• [Stated goal]:
Recast every line of the records below as a numbered list, leaving out the blank lines and the pictures.

• [Extracted material]:

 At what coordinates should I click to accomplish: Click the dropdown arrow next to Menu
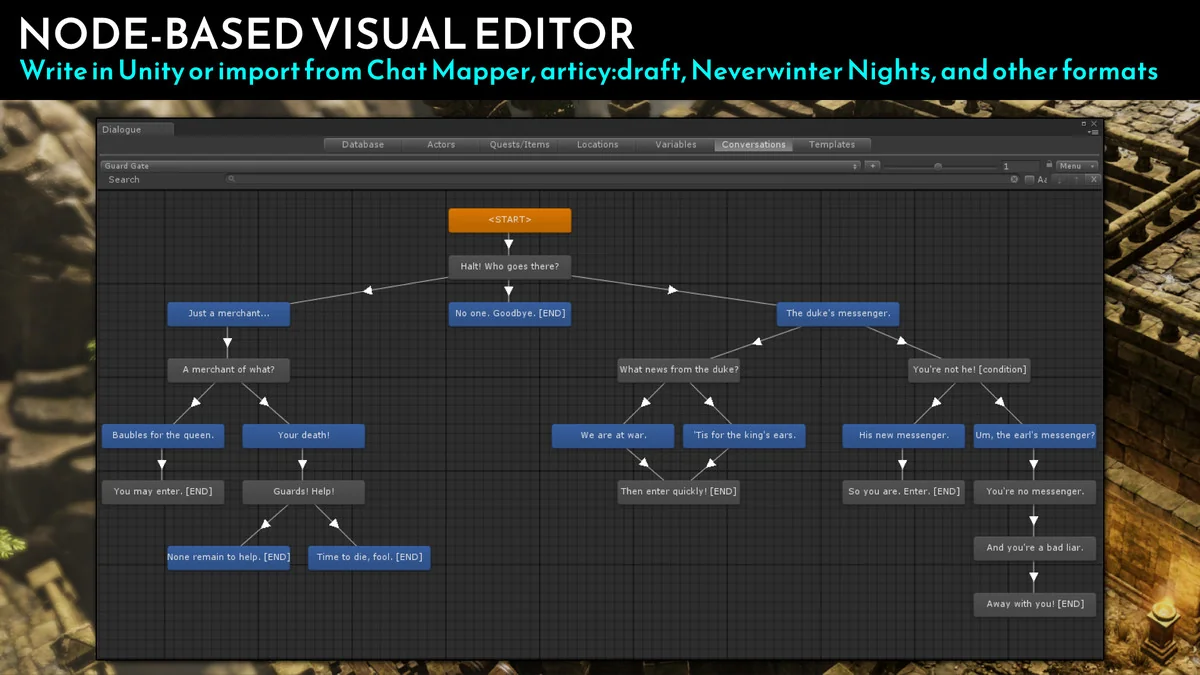coord(1093,165)

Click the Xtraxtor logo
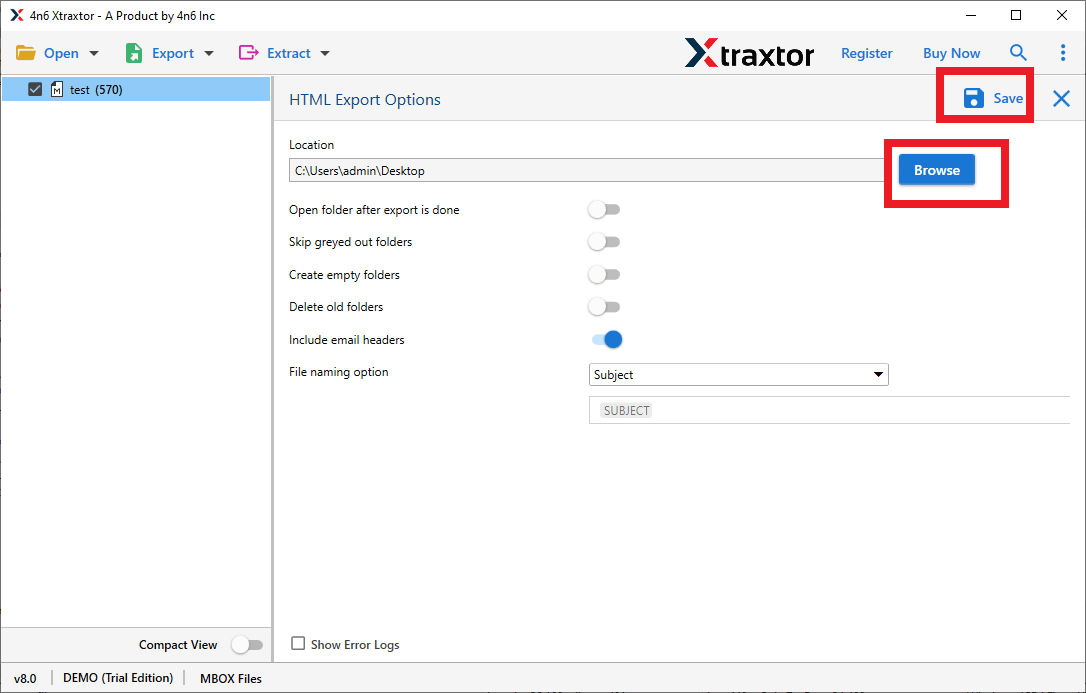click(749, 53)
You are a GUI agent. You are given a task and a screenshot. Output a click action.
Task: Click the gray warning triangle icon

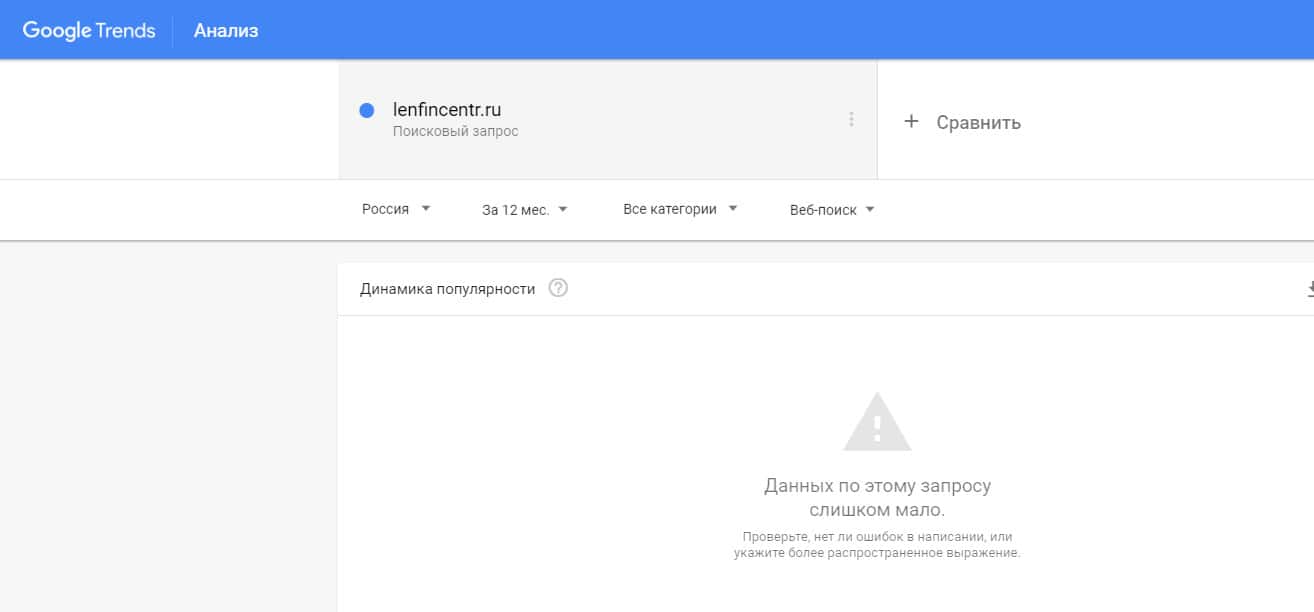[x=877, y=422]
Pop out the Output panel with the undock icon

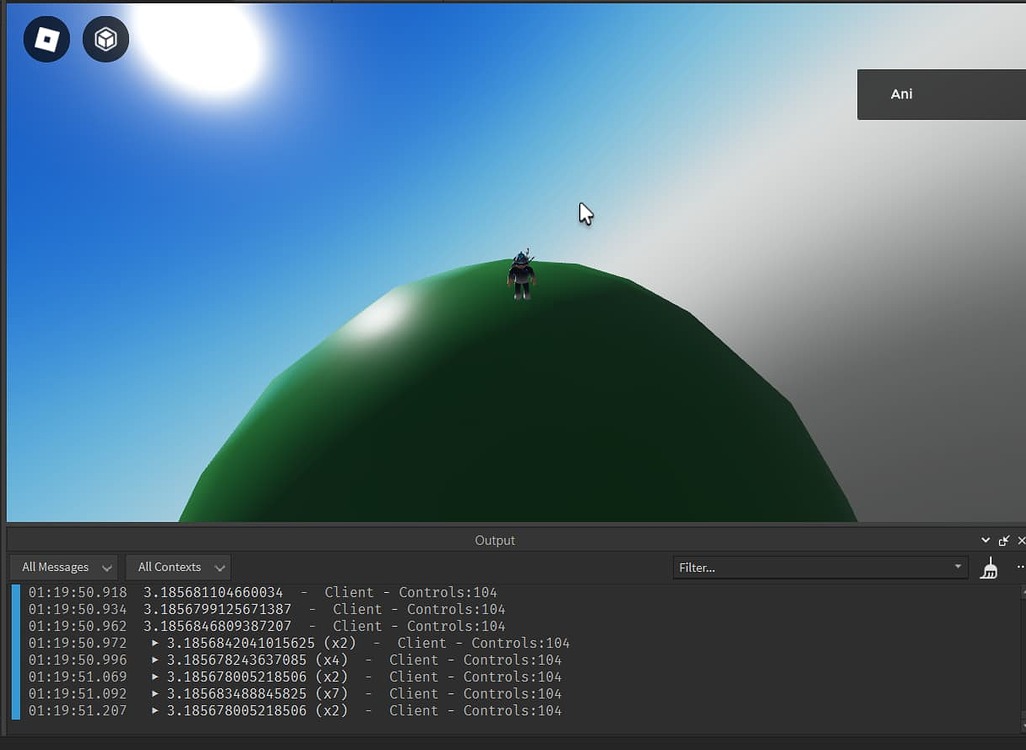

• [Response for this exercise]:
1.  At what coordinates should I click to accomplish: Click the dropdown arrow next to Menu
2. coord(1093,165)
3. Click the Xtraxtor logo
4. click(749, 53)
5. You are a GUI agent. You are given a task and a screenshot. Output a click action.
6. Task: Click the gray warning triangle icon
7. [x=877, y=422]
8. Pop out the Output panel with the undock icon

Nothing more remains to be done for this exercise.